It's a little simpler than the novels in the main part of the series, but that's fine by me, as I admit I sometimes find the plots of those a little difficult to follow, anyway. It is a bit of an odd read, as it has something of the feel of a kids' book, even though the series itself is definitely not for children, and there are a few things in this one that probably wouldn't be considered entirely suitable for actual 13-year-olds, either. Abigail's a fun character, in any case. Occasionally I think she may be a bit too precocious, but then I remember what I was like at her age (a giant know-it-all, basically), and decide maybe she's not too unbelievable, after all. Although she's definitely braver than I ever was.

The writing style is interesting, full of slang that feels strange to me but which may very well be exactly how kids in London (or at least in Abigail's particular community) talk these days. The plot is maybe almost a little too lightweight and easily wrapped up, but it's not unsatisfyingly so.

I don't think this is an essential part of the series (at least, not unless later books refer to it in some way I don't particularly expect them to), but it's a pleasant enough diversion along the way. And probably actually stands on its own reasonably well, too.

Rating: 3.5/5

98avaland
Nov 29, 2023, 5:16 pm

Just popping in to see what you have been reading....which is always interesting!

99bragan
Nov 29, 2023, 5:16 pm

>98 avaland: Thanks! Always good to see you!

100bragan
Editado: Dic 4, 2023, 11:57 am

97. Translation State by Ann Leckie



This novel is set in the same world as Leckie's Imperial Radch trilogy (Ancillary Justice and sequels).
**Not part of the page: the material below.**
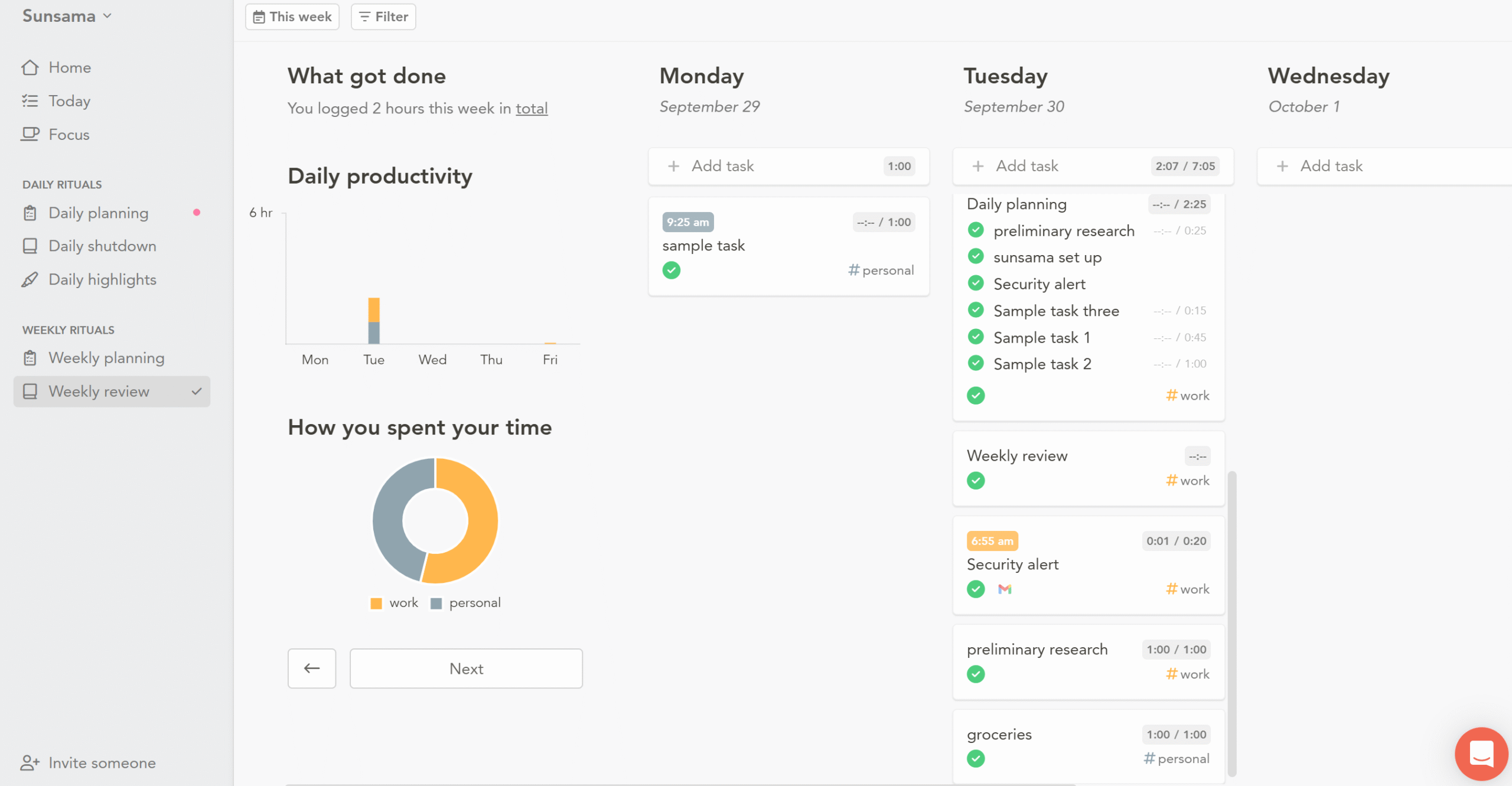The height and width of the screenshot is (786, 1512).
Task: Open the Intercom chat bubble icon
Action: pyautogui.click(x=1481, y=754)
While I suppose it theoretically can stand on its own, I would recommend reading the trilogy first, partly because some things may make a bit more sense that way, but also because it's great.

Anyway, this one involves a Presger Translator (humans modified by the incomprehensibly alien Presger to be their go-betweens with the rest of the galaxy) who ran off and disappeared into human space somewhere two hundred years go. It features three main characters: one who has been sent off to investigate this very old mystery (but is not really expected to do so, or even to work too hard at it); one who, it quickly becomes apparent, is a descendant of the original runaway; and an almost-but-not-quite adult Presger translator hoping to follow in that runaway's footsteps.

I enjoyed this well enough, really, so I feel a little bit bad that most of what I have to say about it sounds so negative. Maybe it's a bit unfair to compare it to the much more sweeping trilogy, but be that as it may, it's hard not to notice that I didn't find it nearly as engrossing. And, while the characters are likable enough, they don't feel terribly well-drawn, with the possible exception of Qven the juvenile translator (who is strangely charming despite the, uh, cannibalistic tendencies). And while the plot setup is interesting, it relies on a massive set of coincidences to get everyone related to this two-hundred-year-old cold case in the same place at the same time... and then resolves a little too quickly at the end, with everyone getting out of a difficult situation they've been in for many chapters so suddenly I'm genuinely not sure what they actually did to manage it.

There is a lot of interesting stuff in the middle, though! Leckie is really good at creating a big, complex universe, and that definitely is in evidence here. There's politicking, factions, dangerous extremists with an understandable cause, conspiracy theories, old resentments, and plenty of other things that all feel very gratifyingly realistic. It was also interesting to get more of a look into the Presger translators, where they come from and how they think.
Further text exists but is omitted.